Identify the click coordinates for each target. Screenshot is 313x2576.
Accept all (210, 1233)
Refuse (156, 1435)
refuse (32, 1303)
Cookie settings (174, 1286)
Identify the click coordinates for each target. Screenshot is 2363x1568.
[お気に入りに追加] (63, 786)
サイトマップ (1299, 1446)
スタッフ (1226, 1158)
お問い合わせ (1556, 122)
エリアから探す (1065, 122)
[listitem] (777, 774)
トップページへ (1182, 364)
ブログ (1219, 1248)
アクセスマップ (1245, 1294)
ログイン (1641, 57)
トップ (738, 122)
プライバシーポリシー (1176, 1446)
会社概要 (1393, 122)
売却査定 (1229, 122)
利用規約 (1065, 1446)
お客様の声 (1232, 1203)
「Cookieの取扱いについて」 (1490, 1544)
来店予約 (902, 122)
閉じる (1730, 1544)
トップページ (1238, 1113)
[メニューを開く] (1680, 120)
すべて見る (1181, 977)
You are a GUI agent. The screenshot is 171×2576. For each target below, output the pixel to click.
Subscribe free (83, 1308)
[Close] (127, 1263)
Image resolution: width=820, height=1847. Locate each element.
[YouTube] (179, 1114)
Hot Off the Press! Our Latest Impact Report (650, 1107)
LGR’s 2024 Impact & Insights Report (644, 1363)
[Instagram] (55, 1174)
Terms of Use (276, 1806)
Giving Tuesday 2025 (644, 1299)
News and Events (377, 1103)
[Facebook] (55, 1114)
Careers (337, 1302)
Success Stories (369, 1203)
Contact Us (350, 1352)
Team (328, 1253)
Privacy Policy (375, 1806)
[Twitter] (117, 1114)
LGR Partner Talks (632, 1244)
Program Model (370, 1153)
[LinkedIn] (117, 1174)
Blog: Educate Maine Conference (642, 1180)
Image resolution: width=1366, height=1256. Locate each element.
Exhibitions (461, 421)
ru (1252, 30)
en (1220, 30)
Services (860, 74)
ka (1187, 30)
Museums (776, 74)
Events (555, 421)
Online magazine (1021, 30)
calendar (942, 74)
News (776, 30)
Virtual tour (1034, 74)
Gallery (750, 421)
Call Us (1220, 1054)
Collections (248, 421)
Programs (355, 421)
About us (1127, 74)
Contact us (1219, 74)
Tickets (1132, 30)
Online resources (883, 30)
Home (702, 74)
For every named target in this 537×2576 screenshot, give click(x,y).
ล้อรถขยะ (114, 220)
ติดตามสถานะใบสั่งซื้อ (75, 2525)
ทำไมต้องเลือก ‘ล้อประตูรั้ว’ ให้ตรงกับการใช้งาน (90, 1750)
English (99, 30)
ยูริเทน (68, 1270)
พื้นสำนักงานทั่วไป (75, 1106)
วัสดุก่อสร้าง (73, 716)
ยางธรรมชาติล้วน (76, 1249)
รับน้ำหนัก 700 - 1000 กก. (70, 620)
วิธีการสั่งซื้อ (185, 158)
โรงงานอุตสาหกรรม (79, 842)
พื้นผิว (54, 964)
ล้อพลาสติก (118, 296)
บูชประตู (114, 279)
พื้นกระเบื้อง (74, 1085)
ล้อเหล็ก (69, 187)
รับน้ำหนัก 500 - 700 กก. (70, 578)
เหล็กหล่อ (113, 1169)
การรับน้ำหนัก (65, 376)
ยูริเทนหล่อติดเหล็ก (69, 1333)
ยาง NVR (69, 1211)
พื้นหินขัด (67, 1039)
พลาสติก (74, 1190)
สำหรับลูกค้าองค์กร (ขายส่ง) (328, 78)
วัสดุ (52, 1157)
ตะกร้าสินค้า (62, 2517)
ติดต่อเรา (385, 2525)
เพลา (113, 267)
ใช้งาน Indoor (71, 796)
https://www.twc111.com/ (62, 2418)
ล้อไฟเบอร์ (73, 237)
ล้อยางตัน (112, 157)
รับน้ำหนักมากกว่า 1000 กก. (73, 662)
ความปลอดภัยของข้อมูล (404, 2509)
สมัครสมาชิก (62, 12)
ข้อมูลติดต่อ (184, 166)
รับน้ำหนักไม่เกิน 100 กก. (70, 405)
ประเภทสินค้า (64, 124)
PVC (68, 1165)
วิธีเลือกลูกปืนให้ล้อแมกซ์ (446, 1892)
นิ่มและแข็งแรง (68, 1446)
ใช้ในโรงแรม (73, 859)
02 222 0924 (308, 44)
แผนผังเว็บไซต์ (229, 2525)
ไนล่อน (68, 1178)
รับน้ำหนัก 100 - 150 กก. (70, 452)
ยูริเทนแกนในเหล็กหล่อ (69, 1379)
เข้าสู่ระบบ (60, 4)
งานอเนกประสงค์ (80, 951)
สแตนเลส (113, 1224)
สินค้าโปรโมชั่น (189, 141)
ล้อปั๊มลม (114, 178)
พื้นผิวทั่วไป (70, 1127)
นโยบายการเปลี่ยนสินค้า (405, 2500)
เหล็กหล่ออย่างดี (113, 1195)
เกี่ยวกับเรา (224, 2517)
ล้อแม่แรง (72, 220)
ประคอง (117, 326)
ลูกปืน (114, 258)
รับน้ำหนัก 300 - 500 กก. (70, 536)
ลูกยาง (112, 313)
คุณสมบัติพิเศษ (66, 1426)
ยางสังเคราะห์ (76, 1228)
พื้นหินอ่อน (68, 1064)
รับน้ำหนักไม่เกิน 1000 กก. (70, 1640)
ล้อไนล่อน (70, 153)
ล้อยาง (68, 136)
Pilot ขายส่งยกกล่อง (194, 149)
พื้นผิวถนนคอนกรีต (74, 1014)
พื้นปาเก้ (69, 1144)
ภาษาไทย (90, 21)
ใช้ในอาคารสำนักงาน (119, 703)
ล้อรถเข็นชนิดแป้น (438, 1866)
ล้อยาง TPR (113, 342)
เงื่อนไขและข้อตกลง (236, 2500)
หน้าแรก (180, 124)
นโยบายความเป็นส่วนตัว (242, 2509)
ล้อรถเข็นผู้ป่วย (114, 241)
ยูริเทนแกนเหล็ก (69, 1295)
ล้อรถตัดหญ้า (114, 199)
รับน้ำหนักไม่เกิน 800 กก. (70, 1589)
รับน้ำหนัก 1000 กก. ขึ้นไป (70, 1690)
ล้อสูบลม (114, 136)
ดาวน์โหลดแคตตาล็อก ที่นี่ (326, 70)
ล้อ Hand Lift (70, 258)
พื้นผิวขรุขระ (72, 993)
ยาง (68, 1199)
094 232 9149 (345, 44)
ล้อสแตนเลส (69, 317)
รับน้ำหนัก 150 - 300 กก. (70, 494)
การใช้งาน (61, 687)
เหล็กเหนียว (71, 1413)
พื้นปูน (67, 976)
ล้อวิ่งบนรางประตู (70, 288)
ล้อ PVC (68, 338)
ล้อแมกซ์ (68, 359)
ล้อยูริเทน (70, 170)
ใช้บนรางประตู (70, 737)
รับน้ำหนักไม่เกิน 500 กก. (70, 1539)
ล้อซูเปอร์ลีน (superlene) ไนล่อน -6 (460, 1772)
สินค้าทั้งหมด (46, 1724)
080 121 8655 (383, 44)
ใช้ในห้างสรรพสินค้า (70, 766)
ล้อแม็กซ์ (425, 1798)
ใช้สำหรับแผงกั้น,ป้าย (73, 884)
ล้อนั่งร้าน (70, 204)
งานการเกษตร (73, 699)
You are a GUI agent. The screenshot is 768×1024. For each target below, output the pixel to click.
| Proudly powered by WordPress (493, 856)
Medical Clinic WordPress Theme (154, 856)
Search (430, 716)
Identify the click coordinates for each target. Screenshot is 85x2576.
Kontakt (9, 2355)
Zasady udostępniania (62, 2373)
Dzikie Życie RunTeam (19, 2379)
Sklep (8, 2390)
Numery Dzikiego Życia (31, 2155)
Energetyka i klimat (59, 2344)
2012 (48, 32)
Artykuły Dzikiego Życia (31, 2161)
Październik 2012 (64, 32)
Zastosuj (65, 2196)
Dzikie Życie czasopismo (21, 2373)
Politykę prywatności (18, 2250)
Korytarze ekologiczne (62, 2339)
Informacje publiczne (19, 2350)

+-------+

### Exercise requirements
Give the exact lines, and only those, from the line containing "ล้อยูริเทน (70, 170)" through the line containing "ล้อแม็กซ์ (425, 1798)" in the entries above.

### Answer section
ล้อยูริเทน (70, 170)
ใช้บนรางประตู (70, 737)
รับน้ำหนักไม่เกิน 500 กก. (70, 1539)
ล้อซูเปอร์ลีน (superlene) ไนล่อน -6 (460, 1772)
สินค้าทั้งหมด (46, 1724)
080 121 8655 (383, 44)
ใช้ในห้างสรรพสินค้า (70, 766)
ล้อแม็กซ์ (425, 1798)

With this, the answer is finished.